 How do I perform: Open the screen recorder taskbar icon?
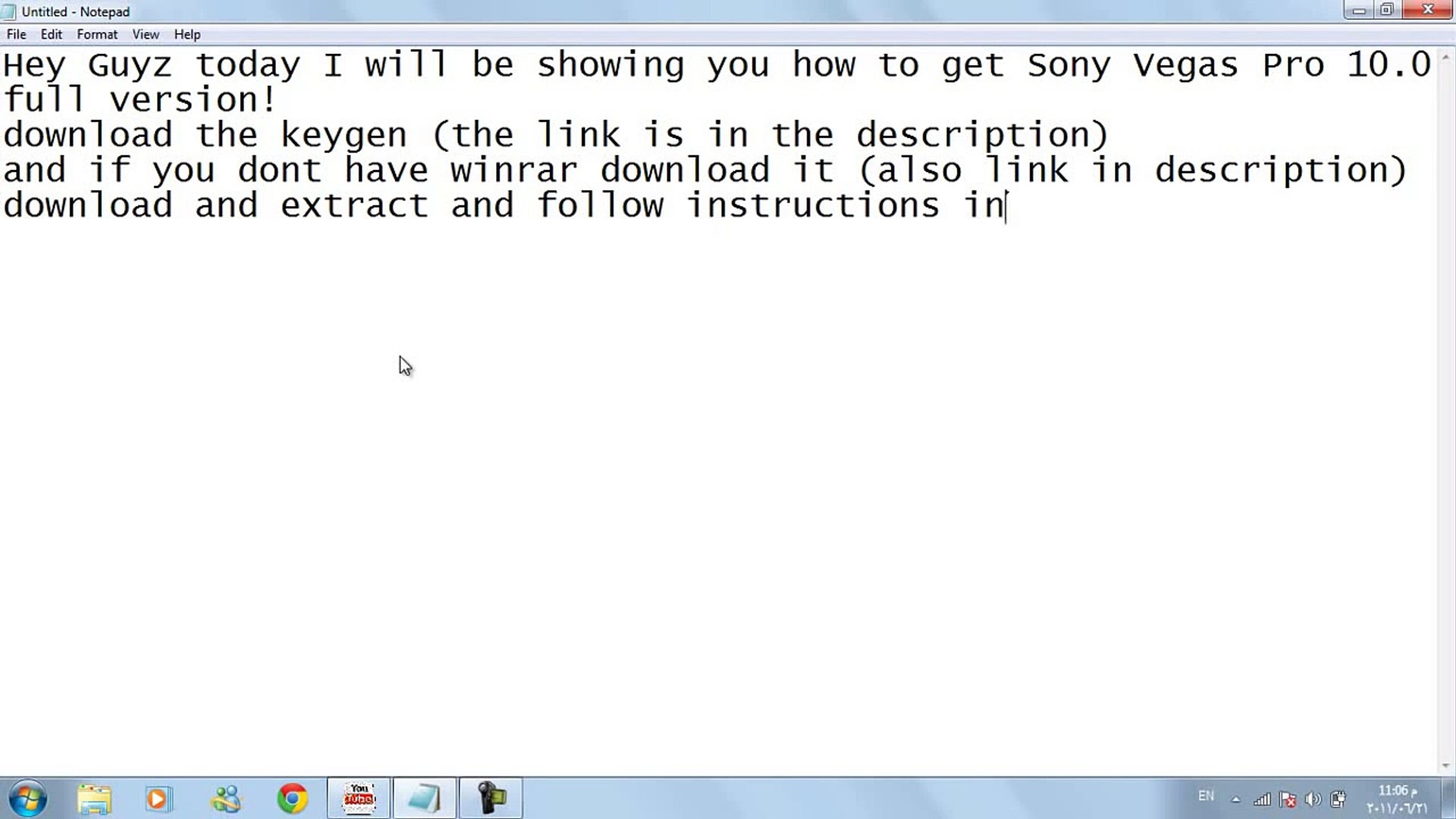[x=490, y=796]
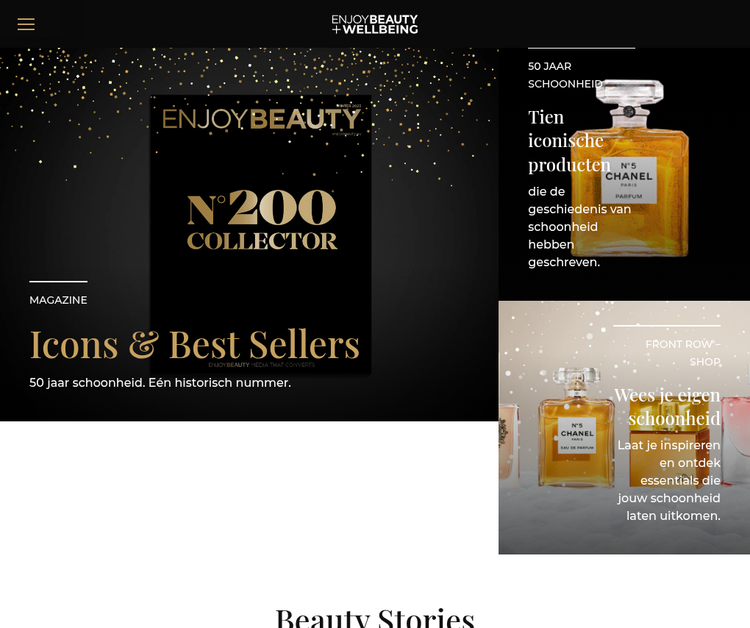
Task: Select the MAGAZINE category label
Action: (58, 300)
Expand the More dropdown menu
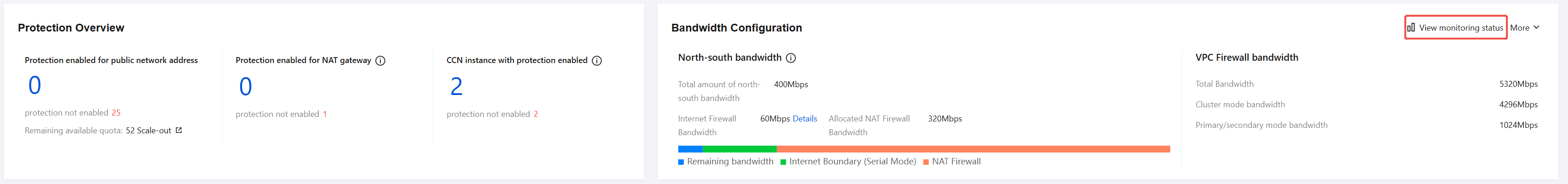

+++

● Problem description: Rewrite all the rows above, swapping "dropdown menu" for "context menu" and keeping everything else unchanged. Omit the pictures.

● Result of the task:
 How do I perform: Open the screen recorder taskbar icon?
[x=490, y=796]
Task: Select the MAGAZINE category label
Action: (58, 300)
Expand the More context menu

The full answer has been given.